[Rows showing where targets appear]
+++

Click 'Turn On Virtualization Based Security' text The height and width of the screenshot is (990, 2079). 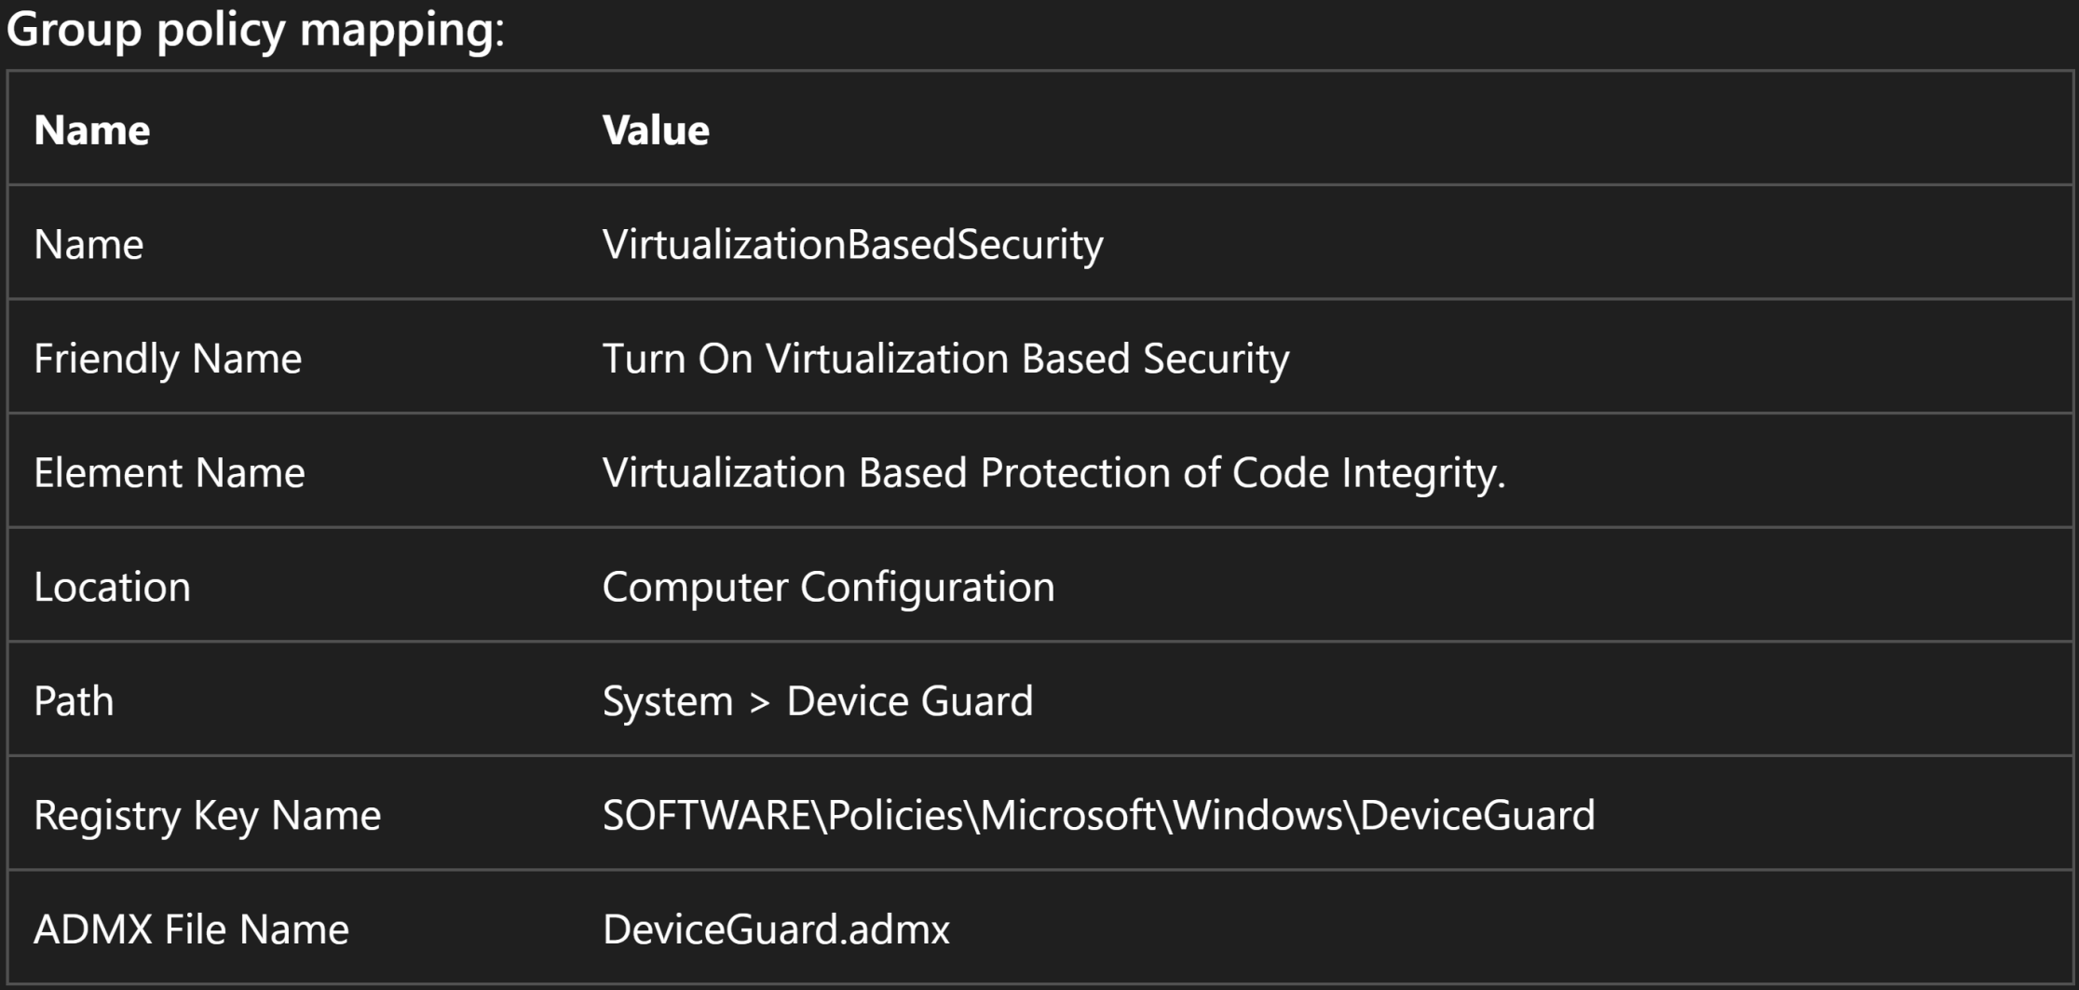(x=945, y=359)
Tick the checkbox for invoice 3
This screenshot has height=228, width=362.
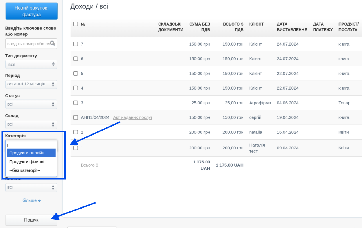point(75,103)
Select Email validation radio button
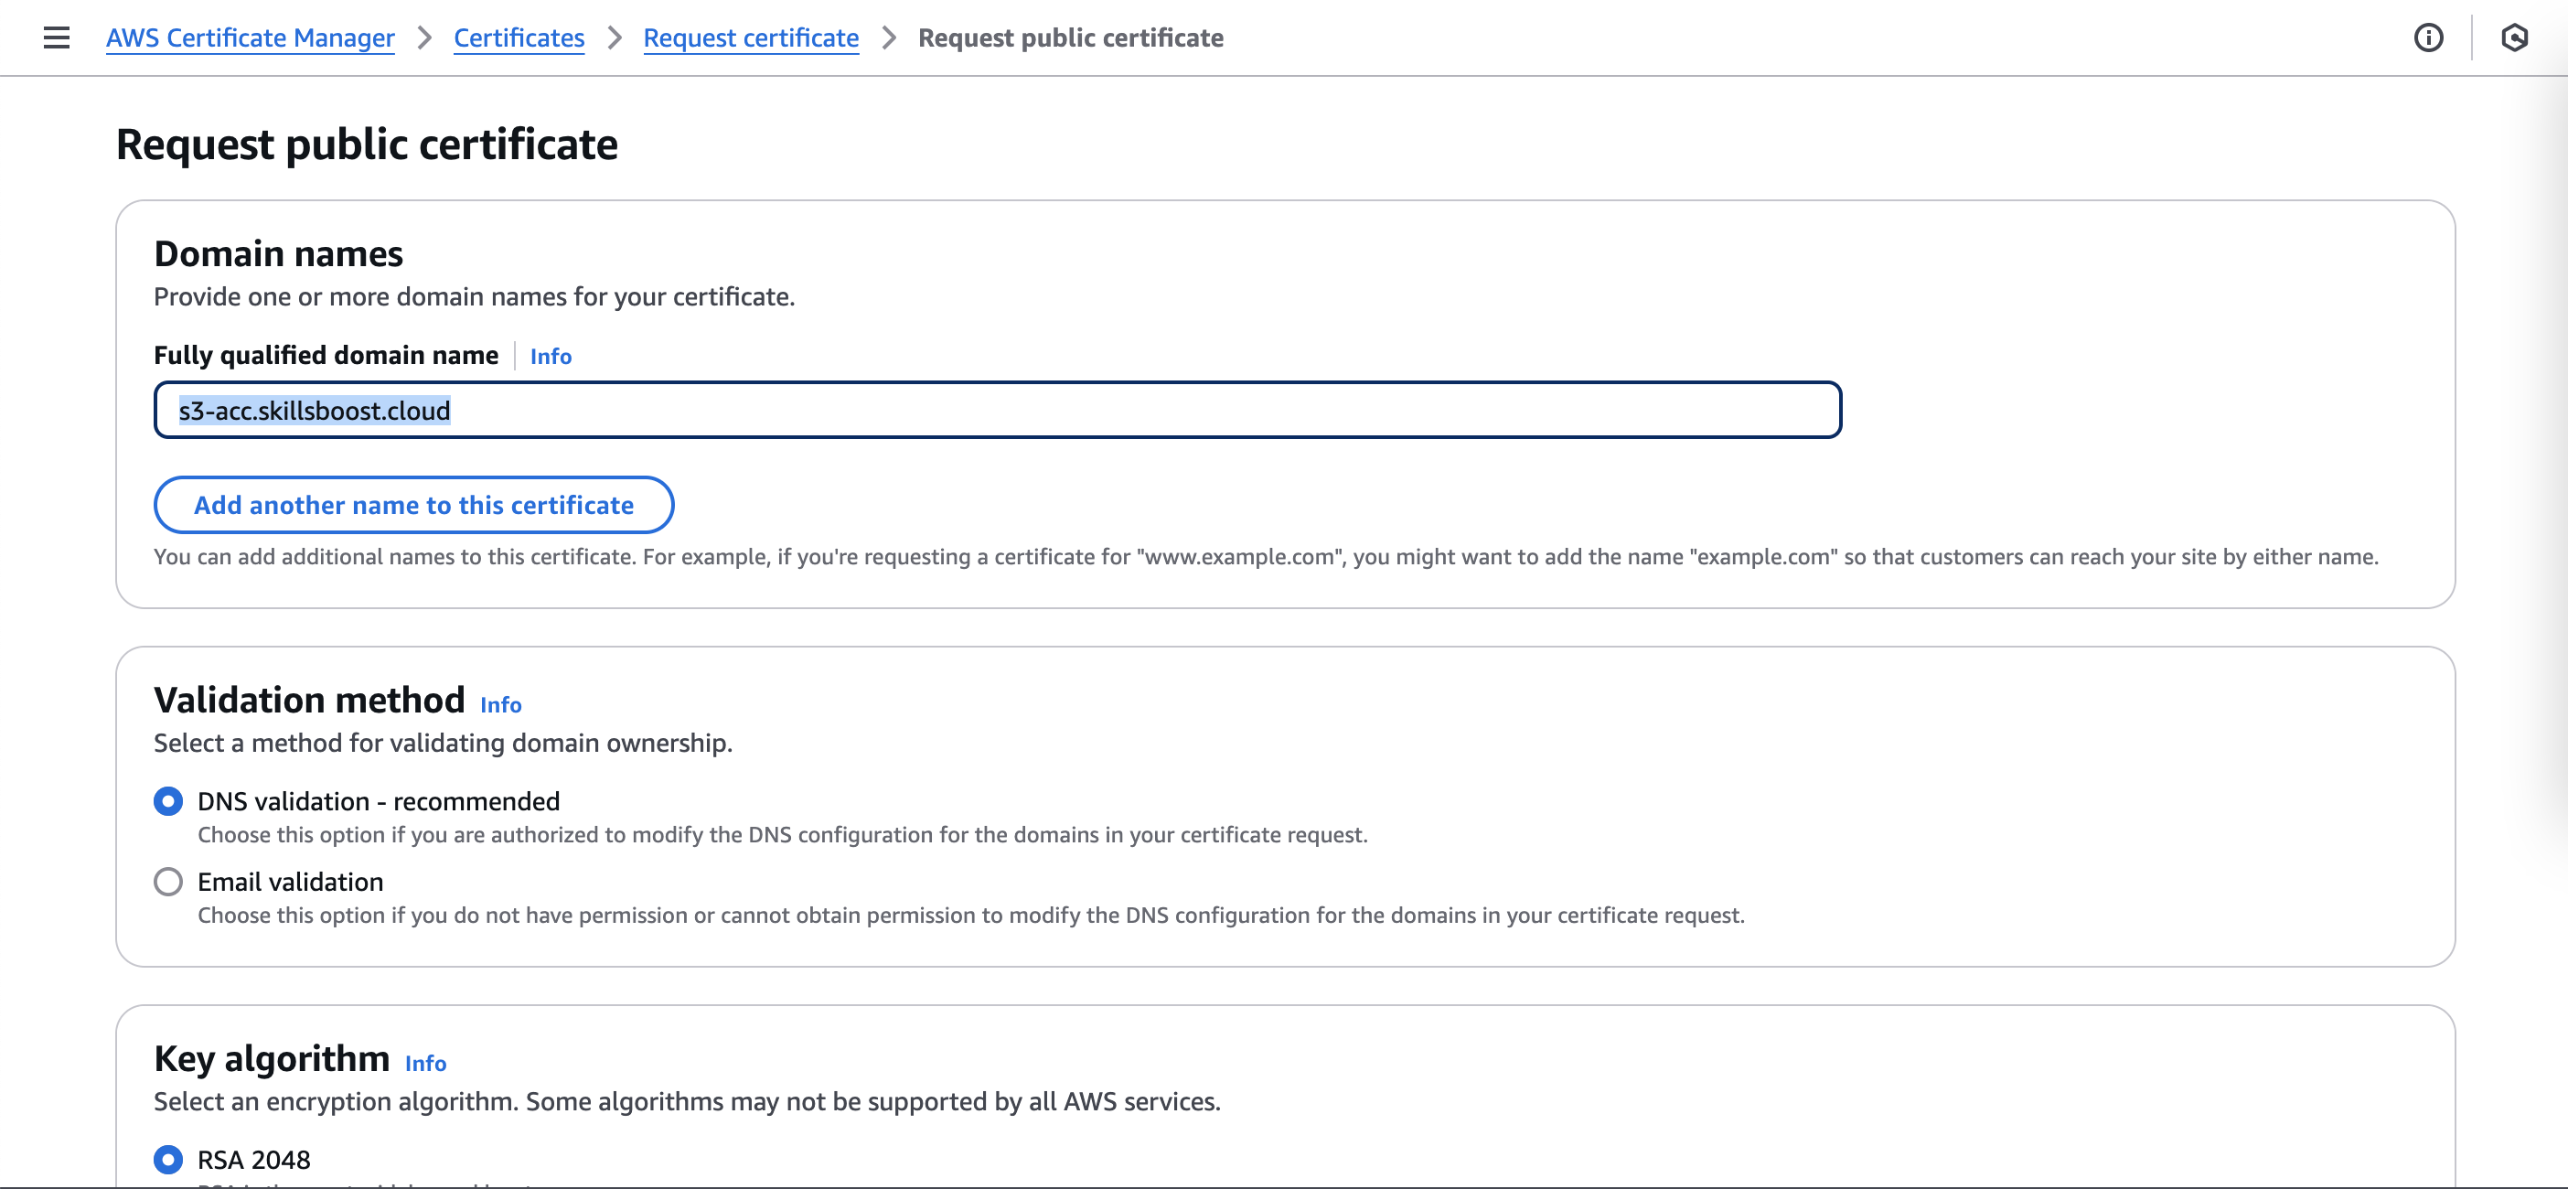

+++

Task
Rewrite the items from the line containing "Tick the checkbox for invoice 3" through the end of the items, replacing "radio button" with "option" and keeping everything else the same. Omit the pictures from your answer.

Expected output
Tick the checkbox for invoice 3
This screenshot has height=228, width=362.
point(75,103)
Select Email validation option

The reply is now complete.